Text to read:
Ah, Singlish. How should we start leh?
As Singaporeans, or just anyone living in Singapore, we all know about Singlish: officially known as the Colloquial Singaporean English, it’s usually frowned upon by your English teachers who secretly use it when you’re not around.
While the Government and educational institutions discourage the use of Singlish, we all know it’s never going to be obsolete; an absence of Singlish in Singapore is akin to an absence of chicken rice in hawker centres.
But how much do you know about Singlish, other than it’s “low-SES” (which, by the way, is factually incorrect)? Do you know that Singlish has its own grammar? Or that people with PhD are doing studies on it?
Here are eleven facts about Singlish that you, as a Singaporean, should know.
If you prefer to watch this instead, here’s a video we’ve done for this topic:
Still here because you prefer to read? Well, here goes.
Basic Facts About Languages
Before you can understand Singlish, you need to know what a language is.
If you can read this, you’d more or less know that language is, as defined by the Oxford dictionary, a “method of human communication, either spoken or written, consisting of the use of words in a structured and conventional way.”
However, while a language is “structured” and “conventional” now, it’s always changing and evolving.
You should be familiar with grammar and vocabulary (which we’ll use the word “diction” from now on to sound more atas and more “correct”), so here are two examples how of English has evolved through the years.
If you say, “Let me Google that and I’ll email you the link by this afternoon” to someone today, most people would understand that.
However, say that in 1980 and the other person would go, “What?”
In 1980, these words would confuse him: Google, email and link. It’s because they’ve not existed yet.
Now, how about grammar? That should remain the same for hundreds of years, right?
No, you wait long long.
If you can time travel back to, say, 1601, you’d be able to meet the great William Shakespeare, whose books have been published for years and sold over four billion copies.

Task requirements:
A) Read the piece on Singlish and decide whether each statement agrees with it, answering yes or no and quoting the words that settle it: (i) Singlish has an official name, Colloquial Singaporean English. (ii) The Government supports the use of Singlish. (iii) Someone in 1980 would have understood the word "email."
B) Carry on the piece on Singlish from its last sentence.

Raw records:
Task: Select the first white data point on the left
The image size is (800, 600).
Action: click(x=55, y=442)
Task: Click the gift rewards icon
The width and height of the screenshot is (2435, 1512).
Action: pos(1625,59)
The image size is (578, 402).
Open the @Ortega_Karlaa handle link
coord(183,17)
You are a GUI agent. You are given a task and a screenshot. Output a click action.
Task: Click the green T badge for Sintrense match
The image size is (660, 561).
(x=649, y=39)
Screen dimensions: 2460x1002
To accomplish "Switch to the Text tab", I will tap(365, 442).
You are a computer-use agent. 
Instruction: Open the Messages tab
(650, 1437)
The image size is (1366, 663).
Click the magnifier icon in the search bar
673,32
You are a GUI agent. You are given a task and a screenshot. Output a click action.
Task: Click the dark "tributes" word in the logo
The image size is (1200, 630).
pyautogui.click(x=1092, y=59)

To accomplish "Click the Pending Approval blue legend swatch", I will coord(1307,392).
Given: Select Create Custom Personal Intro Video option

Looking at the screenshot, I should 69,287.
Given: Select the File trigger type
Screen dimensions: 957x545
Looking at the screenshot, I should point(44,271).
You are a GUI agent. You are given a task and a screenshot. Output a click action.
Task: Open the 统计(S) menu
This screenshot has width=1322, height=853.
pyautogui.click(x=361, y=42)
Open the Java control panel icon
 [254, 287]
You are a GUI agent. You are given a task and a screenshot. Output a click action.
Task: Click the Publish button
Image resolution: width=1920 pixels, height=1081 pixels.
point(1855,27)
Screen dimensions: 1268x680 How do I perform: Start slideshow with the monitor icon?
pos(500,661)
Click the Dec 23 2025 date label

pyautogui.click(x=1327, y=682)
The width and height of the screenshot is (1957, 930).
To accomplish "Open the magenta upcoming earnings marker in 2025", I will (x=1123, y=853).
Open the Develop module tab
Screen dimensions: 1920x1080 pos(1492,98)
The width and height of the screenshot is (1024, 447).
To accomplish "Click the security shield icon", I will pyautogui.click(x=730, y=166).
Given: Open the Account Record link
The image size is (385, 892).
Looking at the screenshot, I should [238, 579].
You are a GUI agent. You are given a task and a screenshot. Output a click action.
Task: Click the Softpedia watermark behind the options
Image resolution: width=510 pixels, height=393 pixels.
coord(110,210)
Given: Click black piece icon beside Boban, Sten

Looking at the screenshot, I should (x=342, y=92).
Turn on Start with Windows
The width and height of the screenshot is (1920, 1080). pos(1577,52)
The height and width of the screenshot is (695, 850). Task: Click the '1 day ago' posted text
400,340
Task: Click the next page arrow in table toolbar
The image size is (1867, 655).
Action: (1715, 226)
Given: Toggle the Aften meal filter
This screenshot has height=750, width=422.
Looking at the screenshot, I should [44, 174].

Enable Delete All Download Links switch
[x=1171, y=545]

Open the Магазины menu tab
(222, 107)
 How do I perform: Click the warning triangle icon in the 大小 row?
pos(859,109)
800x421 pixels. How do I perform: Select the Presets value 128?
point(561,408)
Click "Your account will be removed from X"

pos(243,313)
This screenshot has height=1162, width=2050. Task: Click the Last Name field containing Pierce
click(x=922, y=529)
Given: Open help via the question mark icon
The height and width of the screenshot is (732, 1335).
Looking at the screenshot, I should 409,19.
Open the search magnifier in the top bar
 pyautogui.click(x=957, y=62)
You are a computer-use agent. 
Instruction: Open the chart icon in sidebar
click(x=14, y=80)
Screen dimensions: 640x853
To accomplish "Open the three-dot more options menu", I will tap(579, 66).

Task-by-task outputs:
A)
(i) Yes: "officially known as the Colloquial Singaporean English"
(ii) No: "While the Government and educational institutions discourage the use of Singlish"
(iii) No: "In 1980, these words would confuse him: Google, email and link."

B)
When he meets you and is surprised at how we’ve all become slaves to our smartphone, he might just look at you deeply in your eyes and say, “What fools these mortals be!”
When you say, “Huh? You say what?”
He’ll reply, “Sigh no more. Sigh no more.”
Do you dare to say, “Mr Shakespeare, your grammar not that good ah?”
Of course not, because four hundred years ago, that was how people spoke.
While the change in diction is faster (only faster due to technological changes), grammar is also evolving but at a much slower pace.
And here’s how Singlish comes about. It’s evolved form of English. Kind of.
Singlish, an Evolution Made by Traders
Unlike other varieties of English (e.g. British English), Singlish is considered an infant that grows very fastly.
Languages would take hundreds of years to evolve, but Singlish is technically only about 50 years old.
Back then, Singaporeans were mainly speaking Malay, and for the Chinese community, they were either speaking Hokkien, Cantonese or Teochew with each other. Then with a need to trade with other regions and with the British, they had to speak English.
In an effort to communicate, they use the language they’ve known and just “translate” it to English. For example, instead of “What do you want?”, they’ll think of the phrase in Chinese / Hokkien / Canto of “你要什么?”, and since 你 is “you”, 要 is “want” and 什么 is “what”, they’ll say, “You want what?”
Perfect Singlish, isn’t it?
Soon, this became the main form of communication and ta-da: Singlish is born.
Official Name of Singlish
Do you know that there’s an official name for Singlish?
The variety of English your English teacher uses when she’s teaching you is called the Standard Singapore English. Technically speaking, that’s not British English but is heavily borrowed from British English.
Because if it’s British English, PIE won’t be called PIE, but PIH (Pan-Island Highway).
The other variety is Singlish, which is called Singapore Colloquial English.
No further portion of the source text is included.